We also used standard machine learning algorithms. We checked the quality of the separation of time epochs from original EEG signals related to the state of rest of each person and epochs pertaining to the preparation for the execution, i.e., containing RP patterns. A detailed determination of initial time boundaries of the pre-movement RP patterns allowed to extract from original EEG epochs, containing only the desired pre-motor brain patterns. The main goal of analysis was to prove, that classification accuracy on the data sets with determined time boundaries of epochs, higher than classification accuracy on the data sets with standard time intervals (500 ms) of epochs containing RP patterns. On average, the developed method has increased the accuracy of the binary classification by 32% for the right and 26% for the left arm. The maximum observed classification accuracy calculated separately for each subject, in some cases, increased to 99% for the right arm and to 100% for the left arm. Results obtained allow us to prove that the method of adaptive search we developed is able to effectively and reliably determine the time intervals when the functional state of brain structures transit from idle activity or default mode to the actual motor task. These transitions between states are important for identifying the presence of a target movement preparation and motor imagery EEG patterns potentially suitable for control in the circuit of “Brain-computer” or “Brain-to-Brain” systems.

6 Conclusion

This study presents a new method for automatic detection in the spontaneous bioelectric activity of the human brain of specific, invariant patterns of activity associated with the execution of voluntary motor acts by individuals. An adaptive band-pass filter with bandwidth closely matching the spectrum of the desired pre-motor EEG patterns preceding the execution of actual movements was synthesized based on Singular Spectrum Analysis methodology. The preliminary filtering of the original EEG signals provides the required sensitivity for subsequent searching of time boundaries of this pattern in time domain. The search function calculates the Hausdorff distance between two neighboring sliding time windows and reflects the presence of time boundaries of the pattern. If there is an initial or final boundary of the desired pattern in any pair of the neighboring sliding windows, the criterion function acquires its local maximum value.
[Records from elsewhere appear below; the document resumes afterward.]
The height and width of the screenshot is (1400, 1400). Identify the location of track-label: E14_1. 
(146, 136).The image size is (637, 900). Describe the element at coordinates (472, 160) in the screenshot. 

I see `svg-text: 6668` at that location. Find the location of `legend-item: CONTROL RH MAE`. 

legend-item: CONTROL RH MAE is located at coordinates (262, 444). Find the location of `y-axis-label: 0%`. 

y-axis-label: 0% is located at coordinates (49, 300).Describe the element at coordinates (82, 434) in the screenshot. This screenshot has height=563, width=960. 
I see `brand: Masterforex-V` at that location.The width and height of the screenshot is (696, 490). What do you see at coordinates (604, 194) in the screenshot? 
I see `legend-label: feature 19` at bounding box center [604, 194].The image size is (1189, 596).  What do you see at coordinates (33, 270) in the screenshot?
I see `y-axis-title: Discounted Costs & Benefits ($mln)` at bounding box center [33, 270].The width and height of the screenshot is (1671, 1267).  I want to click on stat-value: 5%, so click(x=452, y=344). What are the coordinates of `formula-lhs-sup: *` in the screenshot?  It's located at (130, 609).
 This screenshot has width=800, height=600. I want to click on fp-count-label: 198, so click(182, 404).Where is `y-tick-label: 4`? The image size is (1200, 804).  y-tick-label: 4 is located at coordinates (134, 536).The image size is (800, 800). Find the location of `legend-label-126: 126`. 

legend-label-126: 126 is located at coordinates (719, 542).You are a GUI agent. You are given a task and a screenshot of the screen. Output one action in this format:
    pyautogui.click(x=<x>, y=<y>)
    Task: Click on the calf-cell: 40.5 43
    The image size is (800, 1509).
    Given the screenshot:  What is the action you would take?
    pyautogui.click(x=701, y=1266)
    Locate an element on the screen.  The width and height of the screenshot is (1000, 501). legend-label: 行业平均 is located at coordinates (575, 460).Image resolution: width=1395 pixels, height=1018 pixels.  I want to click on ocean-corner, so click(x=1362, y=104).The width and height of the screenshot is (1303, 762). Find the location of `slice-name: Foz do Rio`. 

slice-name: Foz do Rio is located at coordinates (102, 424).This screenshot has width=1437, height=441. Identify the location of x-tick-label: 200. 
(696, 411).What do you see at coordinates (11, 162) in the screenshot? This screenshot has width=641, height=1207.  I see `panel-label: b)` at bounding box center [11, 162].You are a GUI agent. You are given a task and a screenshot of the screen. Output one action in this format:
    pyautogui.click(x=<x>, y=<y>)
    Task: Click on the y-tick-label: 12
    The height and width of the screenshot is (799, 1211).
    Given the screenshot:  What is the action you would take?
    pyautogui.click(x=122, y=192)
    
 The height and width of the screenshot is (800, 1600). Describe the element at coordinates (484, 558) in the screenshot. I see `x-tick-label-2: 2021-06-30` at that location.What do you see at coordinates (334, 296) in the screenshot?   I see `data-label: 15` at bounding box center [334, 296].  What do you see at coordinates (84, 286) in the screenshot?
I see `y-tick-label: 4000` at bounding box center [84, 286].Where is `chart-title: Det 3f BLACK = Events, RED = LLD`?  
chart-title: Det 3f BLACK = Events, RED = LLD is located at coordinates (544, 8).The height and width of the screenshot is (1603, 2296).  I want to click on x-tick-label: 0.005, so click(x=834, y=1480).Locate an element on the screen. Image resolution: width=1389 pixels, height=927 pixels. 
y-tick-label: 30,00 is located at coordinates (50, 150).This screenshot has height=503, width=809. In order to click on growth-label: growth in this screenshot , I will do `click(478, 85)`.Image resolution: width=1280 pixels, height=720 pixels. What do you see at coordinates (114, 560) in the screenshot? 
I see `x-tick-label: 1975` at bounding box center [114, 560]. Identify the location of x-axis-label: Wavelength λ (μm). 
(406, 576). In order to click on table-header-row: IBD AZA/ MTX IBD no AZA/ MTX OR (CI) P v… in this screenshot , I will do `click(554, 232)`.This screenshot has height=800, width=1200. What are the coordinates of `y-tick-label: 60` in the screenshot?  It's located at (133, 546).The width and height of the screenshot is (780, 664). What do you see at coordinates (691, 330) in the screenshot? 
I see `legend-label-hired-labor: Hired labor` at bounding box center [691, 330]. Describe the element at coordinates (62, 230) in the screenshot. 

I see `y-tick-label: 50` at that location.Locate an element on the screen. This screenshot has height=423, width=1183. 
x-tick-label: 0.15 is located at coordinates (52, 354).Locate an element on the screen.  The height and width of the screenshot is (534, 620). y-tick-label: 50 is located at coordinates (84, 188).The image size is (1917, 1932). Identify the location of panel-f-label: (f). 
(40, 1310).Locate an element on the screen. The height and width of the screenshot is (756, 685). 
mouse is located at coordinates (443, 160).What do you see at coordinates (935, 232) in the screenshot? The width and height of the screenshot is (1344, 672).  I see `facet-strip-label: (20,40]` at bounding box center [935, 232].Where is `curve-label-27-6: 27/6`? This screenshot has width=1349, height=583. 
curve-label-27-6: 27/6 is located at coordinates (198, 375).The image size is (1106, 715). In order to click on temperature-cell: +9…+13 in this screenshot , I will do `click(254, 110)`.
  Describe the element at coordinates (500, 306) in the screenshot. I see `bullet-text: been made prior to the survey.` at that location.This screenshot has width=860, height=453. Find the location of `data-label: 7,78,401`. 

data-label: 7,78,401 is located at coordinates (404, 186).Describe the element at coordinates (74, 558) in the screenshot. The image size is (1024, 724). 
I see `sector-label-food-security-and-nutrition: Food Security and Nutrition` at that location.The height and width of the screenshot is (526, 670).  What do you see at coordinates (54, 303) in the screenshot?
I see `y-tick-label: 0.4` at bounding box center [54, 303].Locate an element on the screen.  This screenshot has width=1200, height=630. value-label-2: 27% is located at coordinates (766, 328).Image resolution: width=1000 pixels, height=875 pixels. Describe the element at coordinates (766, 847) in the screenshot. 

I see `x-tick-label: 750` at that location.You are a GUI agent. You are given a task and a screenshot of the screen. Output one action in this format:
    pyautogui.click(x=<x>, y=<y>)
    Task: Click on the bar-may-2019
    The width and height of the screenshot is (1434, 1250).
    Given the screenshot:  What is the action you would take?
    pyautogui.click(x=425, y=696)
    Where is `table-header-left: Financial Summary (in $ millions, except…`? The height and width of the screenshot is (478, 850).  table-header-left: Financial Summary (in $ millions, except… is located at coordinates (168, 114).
The correctness of the developed method was confirmed with standard machine learning tools through the validation of the adaptive search method carried out on the general set of initial data. Computational experiments have convincingly demonstrated that the use of the developed method is possible to provide reliable detection of induced pre-motor EEG patterns and the correct determination of their time intervals. Extracting from original EEG signals of those epochs, that containing only the desired pre-motor brain patterns made it possible to increase the accuracy of binary classification for all subjects without exception by 29% on average and reach maximum values of 99% for the right arm and to 100% for the left arm with some subjects.

The developed method can be a reliable tool for solving applied problems of neural control in the BCIs circuit, as well as increasing the overall reliability of Neural interfaces for various purposes. We consider potential brain signals such as movement-related EEG patterns as well as the goals of BCI-based therapeutic applications. These useful BCI applications rely mostly on original and adaptive signal-processing technologies.